"Désir et amour ne font pas bon ménage.
Ils sont antagonistes, se combattent, s'excluent souvent. Les mots nous trompent : plus on aime, plus on a du mal à faire l'amour. Plus on adule, plus on respecte, moins on bande. Stendhal a cent fois raison, ce malheur est extrêmement commun.
C'est le syndrôme trop belle pour moi. Trop admirable. Trop aimable, au sens exact du terme. Peu d'hommes le savent, moins encore l'avouent, mais tous le sentent. C'est leur angoisse fondamentale dès qu'une femme leur plait.
C'est le grand secret de la désinvolture amoureuse des garçons dont les filles se plaignent depuis la nuit des temps. De leur besoin de découper la femme en morceaux, en bout de désir et de fantasmes, les cheveux, les seins, la bouche, le cul, les hanches, les jambes, les chevilles, tout et n'importe quoi, mais surtout pas la femme entière qui vous rappelerait qu'on l'aime tant.

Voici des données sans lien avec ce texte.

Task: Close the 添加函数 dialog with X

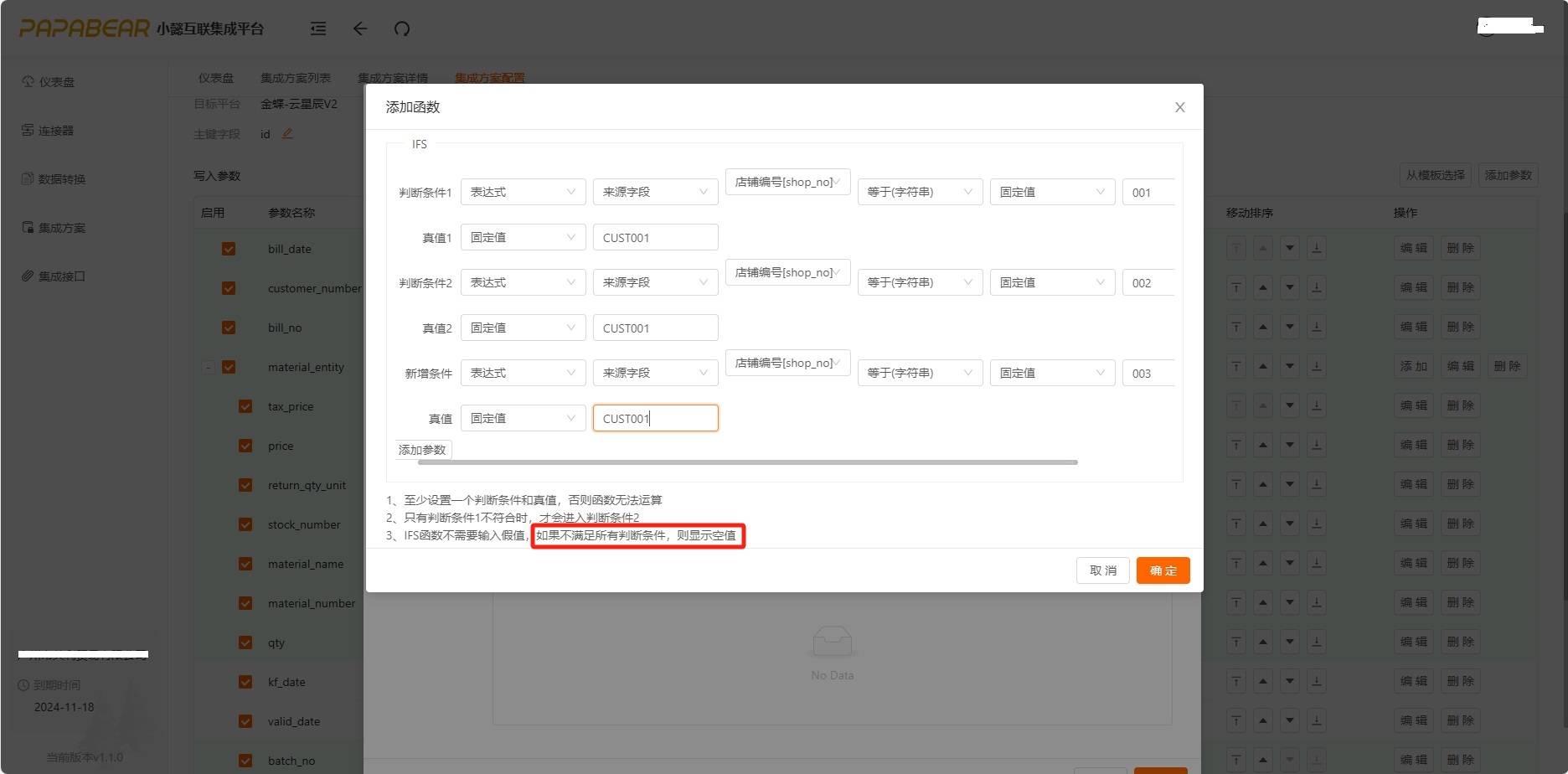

De la nécessité de draper ces morceaux de fantasmes de tissu (..) pour les voir sans LA voir, pour transformer les jambes dans leurs bas, la poitrine gainée dans sa guépière, comme autant de marchandises prêtes à l'achat.
Une désacralisation. Une protection. Une armure.
Une garantie du plaisir des garçons, mais aussi celui des filles. Paradoxe cruel."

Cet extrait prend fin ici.